Tokenised deposits are a digital representation of traditional sterling commercial bank money.

These deposits are designed to retain the trust and regulatory protections of conventional deposits, while offering benefits such as enhanced speed and fraud protection.

The initiative, which is being led by UK Finance in collaboration with Barclays, HSBC, Lloyds Banking Group, NatWest, Nationwide and Santander, will run until mid-2026.

The pilot will deliver tokenised deposits and programmable payments against three use cases: person-to-person payments via online marketplaces, remortgaging processes, and digital asset settlement.

The trial aims to demonstrate the tangible benefits of tokenised deposits, including giving users greater control over their payments, stronger fraud prevention, and more efficient settlement processes.

The platform will be fully interoperability between new forms of digital money, payment systems and institutions.

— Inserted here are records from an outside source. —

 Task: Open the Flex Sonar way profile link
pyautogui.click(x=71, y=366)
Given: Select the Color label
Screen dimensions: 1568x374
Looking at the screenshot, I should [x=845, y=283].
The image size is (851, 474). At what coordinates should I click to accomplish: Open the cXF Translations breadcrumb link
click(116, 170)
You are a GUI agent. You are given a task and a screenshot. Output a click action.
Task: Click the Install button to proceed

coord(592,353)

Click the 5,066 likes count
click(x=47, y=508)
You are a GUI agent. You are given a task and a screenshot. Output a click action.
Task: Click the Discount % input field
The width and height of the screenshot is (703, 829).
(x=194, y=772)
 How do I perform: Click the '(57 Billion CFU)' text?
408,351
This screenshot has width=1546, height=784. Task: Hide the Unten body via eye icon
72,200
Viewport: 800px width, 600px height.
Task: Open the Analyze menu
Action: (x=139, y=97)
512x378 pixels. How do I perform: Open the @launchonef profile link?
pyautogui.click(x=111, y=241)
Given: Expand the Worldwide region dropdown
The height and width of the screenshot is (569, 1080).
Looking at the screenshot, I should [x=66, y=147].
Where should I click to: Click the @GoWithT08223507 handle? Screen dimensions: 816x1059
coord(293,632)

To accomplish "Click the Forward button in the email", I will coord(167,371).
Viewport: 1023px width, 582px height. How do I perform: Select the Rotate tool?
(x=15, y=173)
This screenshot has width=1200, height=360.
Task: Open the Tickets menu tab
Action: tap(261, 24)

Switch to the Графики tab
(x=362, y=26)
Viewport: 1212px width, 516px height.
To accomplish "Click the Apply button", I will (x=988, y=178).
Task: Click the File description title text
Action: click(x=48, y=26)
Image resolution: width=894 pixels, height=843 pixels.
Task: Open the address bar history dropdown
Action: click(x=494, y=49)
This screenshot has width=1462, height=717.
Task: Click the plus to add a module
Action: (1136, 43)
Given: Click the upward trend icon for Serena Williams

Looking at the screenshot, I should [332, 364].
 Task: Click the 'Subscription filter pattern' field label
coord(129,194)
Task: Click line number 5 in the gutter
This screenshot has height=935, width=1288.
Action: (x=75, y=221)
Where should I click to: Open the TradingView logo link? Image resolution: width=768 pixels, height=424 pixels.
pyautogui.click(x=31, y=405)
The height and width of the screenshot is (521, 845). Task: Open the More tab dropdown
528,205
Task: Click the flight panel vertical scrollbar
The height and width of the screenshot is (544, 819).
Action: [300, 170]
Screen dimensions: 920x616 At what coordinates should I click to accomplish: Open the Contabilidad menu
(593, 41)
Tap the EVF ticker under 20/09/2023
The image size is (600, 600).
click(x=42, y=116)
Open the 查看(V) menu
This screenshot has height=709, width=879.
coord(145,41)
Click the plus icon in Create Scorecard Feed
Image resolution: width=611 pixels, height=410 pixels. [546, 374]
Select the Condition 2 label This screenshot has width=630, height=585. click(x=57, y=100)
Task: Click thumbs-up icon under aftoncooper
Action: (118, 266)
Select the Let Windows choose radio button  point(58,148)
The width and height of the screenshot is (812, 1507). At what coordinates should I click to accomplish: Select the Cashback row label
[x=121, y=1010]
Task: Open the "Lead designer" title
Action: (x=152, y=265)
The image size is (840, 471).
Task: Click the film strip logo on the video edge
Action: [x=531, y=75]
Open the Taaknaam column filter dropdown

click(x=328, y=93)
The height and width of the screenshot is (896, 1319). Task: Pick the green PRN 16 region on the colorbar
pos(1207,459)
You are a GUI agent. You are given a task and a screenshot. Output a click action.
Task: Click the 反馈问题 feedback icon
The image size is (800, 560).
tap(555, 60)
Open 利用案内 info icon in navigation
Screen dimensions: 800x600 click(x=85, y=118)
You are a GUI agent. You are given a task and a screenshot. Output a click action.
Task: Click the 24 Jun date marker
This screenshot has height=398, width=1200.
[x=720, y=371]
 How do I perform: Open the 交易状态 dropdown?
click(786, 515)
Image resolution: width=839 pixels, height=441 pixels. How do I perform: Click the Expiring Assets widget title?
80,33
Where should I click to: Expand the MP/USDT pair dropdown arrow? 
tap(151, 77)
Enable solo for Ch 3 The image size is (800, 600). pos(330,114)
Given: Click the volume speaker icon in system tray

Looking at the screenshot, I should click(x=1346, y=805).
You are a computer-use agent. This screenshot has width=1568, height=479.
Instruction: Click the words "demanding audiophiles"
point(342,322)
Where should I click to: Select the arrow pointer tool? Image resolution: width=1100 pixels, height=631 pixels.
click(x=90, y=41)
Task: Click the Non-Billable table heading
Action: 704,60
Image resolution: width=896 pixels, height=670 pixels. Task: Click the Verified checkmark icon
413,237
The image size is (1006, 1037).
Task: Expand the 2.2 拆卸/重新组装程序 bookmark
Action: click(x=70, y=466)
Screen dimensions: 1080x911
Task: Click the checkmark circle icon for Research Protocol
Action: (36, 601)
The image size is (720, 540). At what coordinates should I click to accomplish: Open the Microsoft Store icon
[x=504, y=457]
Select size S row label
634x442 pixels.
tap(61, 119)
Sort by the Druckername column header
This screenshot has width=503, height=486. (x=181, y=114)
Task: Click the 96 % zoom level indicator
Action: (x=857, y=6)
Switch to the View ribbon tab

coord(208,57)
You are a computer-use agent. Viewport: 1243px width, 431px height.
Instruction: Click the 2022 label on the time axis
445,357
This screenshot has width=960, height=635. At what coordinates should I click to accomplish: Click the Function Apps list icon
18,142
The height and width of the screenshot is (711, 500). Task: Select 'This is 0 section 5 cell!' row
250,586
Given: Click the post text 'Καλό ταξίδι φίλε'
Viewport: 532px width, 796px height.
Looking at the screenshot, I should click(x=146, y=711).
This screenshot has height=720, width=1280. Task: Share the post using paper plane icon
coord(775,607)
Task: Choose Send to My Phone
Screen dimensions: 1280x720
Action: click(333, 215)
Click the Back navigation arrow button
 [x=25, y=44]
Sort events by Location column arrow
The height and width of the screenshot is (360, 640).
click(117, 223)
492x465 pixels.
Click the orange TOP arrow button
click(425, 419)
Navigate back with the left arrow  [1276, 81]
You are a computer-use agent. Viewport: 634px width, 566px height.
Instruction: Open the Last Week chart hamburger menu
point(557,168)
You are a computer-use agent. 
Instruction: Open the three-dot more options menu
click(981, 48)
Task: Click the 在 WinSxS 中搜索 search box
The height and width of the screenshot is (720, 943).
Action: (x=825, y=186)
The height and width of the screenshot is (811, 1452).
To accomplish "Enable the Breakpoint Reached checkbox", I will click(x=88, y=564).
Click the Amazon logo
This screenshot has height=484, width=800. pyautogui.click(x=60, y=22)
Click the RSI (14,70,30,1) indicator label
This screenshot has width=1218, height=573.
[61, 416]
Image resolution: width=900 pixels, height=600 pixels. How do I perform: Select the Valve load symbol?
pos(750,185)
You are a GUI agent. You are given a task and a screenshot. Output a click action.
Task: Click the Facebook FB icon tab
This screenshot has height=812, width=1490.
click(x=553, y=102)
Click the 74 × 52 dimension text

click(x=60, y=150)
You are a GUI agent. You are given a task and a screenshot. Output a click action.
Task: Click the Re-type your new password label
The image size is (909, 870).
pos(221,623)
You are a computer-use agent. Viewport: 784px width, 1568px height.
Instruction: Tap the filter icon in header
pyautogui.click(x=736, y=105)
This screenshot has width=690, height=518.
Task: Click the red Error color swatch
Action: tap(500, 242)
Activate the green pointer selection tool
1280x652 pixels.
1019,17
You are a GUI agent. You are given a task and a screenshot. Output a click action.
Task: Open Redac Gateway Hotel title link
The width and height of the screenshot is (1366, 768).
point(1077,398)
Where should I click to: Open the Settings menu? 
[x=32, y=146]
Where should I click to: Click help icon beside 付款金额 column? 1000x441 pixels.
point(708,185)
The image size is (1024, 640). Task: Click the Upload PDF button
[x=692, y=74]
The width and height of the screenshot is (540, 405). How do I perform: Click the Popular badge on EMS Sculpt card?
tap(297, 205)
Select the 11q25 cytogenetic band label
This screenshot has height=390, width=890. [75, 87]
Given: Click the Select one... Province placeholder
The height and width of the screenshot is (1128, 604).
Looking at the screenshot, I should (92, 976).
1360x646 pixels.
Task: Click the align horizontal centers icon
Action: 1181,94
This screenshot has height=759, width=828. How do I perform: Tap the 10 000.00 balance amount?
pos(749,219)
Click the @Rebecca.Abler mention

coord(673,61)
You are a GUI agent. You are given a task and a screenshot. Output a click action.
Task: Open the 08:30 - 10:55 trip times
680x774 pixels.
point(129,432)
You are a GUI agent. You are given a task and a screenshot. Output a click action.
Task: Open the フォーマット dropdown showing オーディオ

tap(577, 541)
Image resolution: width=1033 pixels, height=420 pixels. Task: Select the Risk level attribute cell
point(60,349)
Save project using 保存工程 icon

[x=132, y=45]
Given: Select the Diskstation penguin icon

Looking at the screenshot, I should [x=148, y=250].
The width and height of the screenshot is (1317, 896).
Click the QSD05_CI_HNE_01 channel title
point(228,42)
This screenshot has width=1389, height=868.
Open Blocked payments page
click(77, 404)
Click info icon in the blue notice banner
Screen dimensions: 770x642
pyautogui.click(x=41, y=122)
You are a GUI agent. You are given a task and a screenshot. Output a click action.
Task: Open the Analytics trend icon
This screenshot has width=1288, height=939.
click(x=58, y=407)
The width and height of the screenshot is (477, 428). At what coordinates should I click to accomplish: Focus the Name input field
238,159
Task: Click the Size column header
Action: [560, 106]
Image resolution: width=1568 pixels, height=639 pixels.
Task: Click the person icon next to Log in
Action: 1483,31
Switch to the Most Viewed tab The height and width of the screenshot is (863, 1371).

It also offers tokenisation-as-a-service, ensuring that organisations without their own tokenised deposit capabilities can participate.

Quant has been chosen to deliver the infrastructure behind the GBTD.

EY and Linklaters will also be collaborating on the project.

“This project is a powerful example of industry collaboration to deliver next generation payments for the benefit of customers and businesses – and an opportunity for the UK to lead globally in setting standards for tokenised money,” said Jana Mackintosh, managing director, UK Finance. “Andrew Bailey, governor of the Bank of England, recently called for innovation in how digital technology is applied to the money we use today.

“That’s exactly what tokenised deposits represent: a secure, regulated evolution of the payments landscape.”

Ryan Hayward, head of digital assets at Barclays said that the upgrading of bank deposits to a digital form will help to ensure that commercial bank money “remains central to the economy”.

HSBC’s group head of digital assets & currencies John O’Neil agreed that tokenised deposits are an “important development in digital money.”

“Money and payments are changing rapidly, we need to be part of that debate to ensure we can meet the evolving needs of not only our customers of today, but our customers of tomorrow,” said Lee McNabb, payments and digital assets lead, NatWest Group. “We feel Tokenised deposits are a great opportunity for the UK, bringing added functionality mixed with security of existing commercial bank money.”